> Available records
☆ ☆ ☆ ☆

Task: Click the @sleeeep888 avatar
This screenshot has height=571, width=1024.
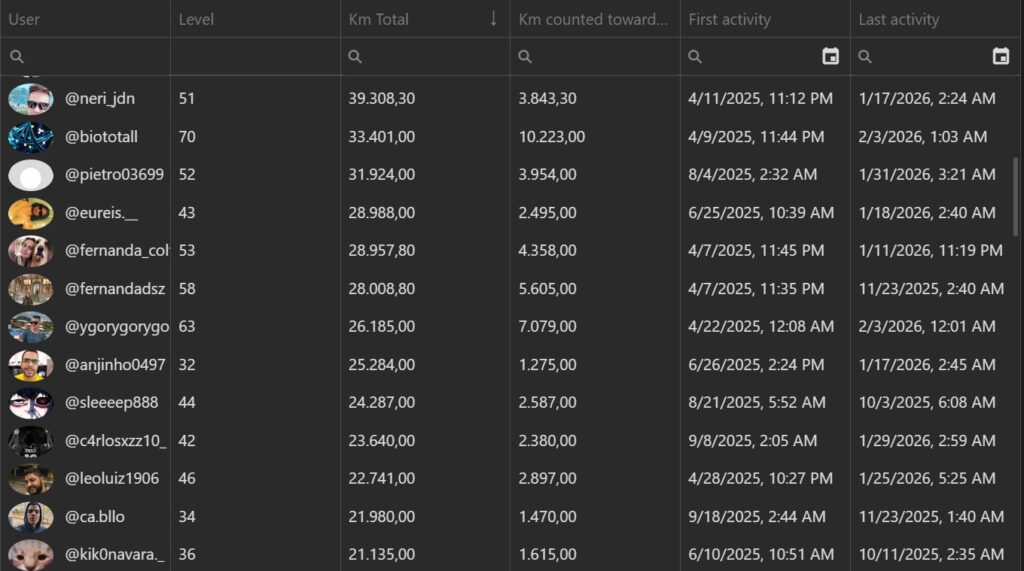Action: 30,403
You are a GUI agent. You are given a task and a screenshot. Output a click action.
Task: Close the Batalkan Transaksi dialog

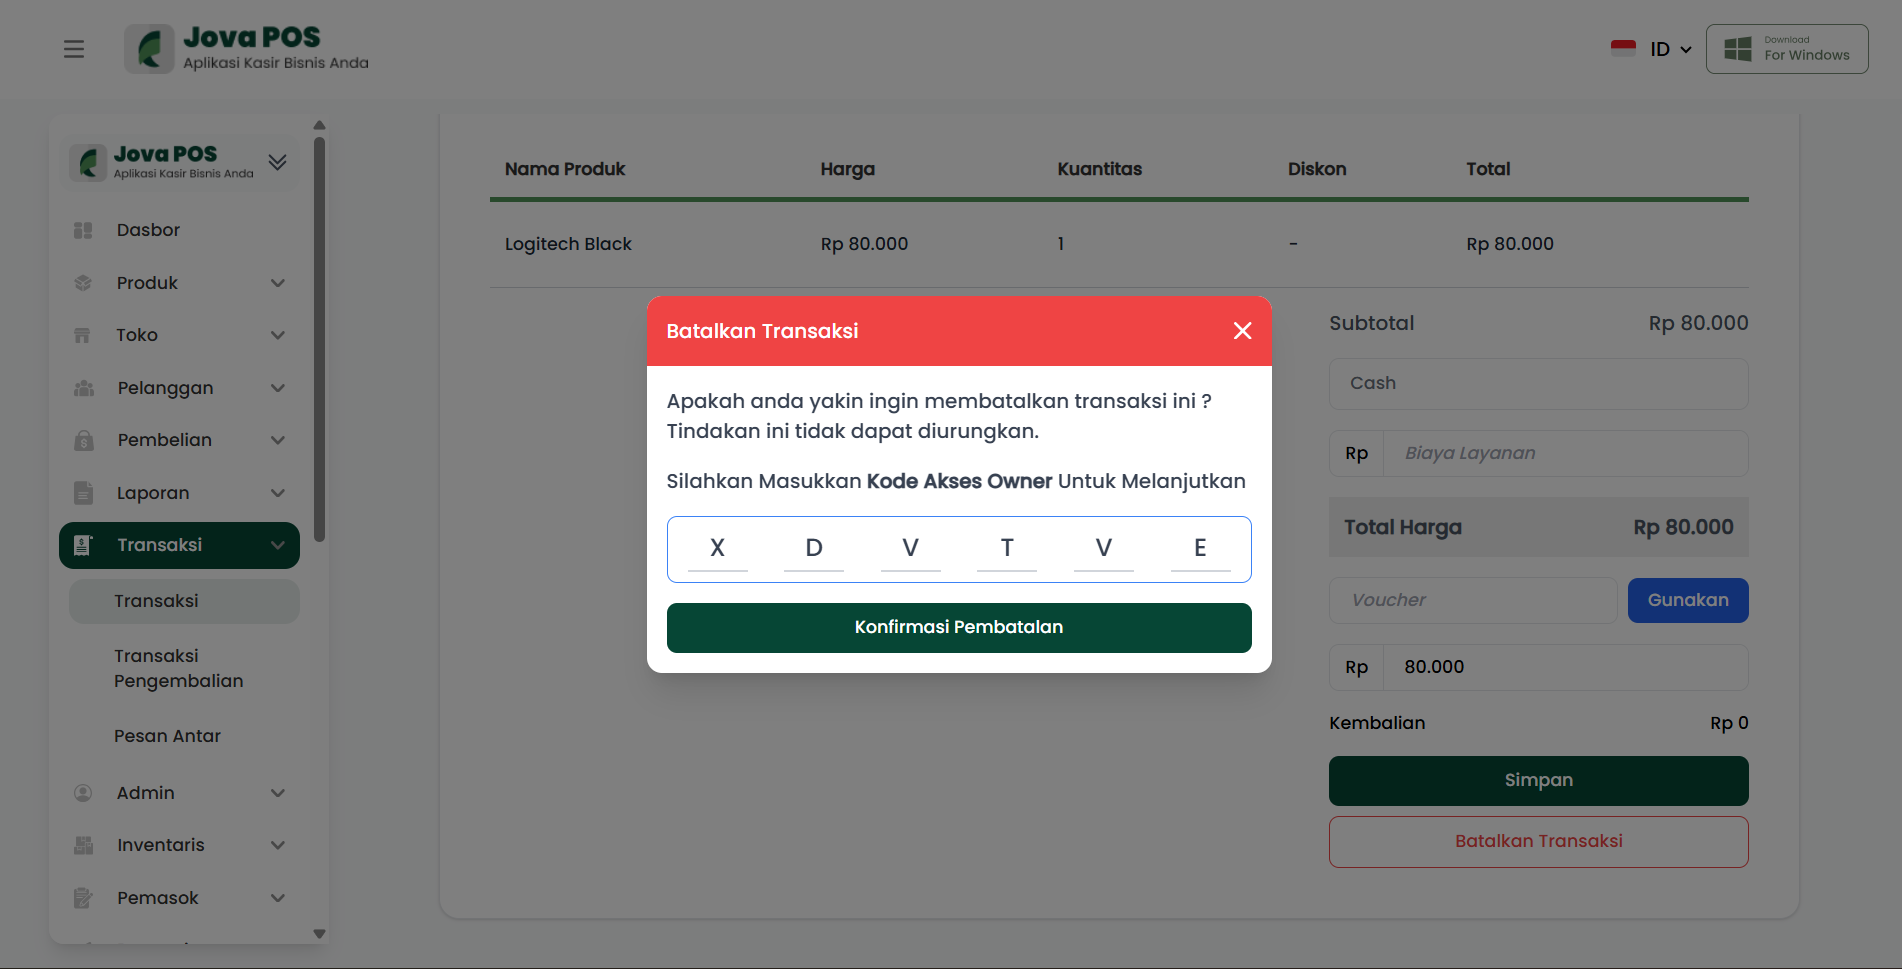pos(1242,331)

☆ ☆ ☆ ☆

> Exercise instructions
Please copy every record above exactly, but leave the pictures out.

> Result for this exercise
Task: Click the @sleeeep888 avatar
This screenshot has height=571, width=1024.
Action: 30,403
You are a GUI agent. You are given a task and a screenshot. Output a click action.
Task: Close the Batalkan Transaksi dialog

pos(1242,331)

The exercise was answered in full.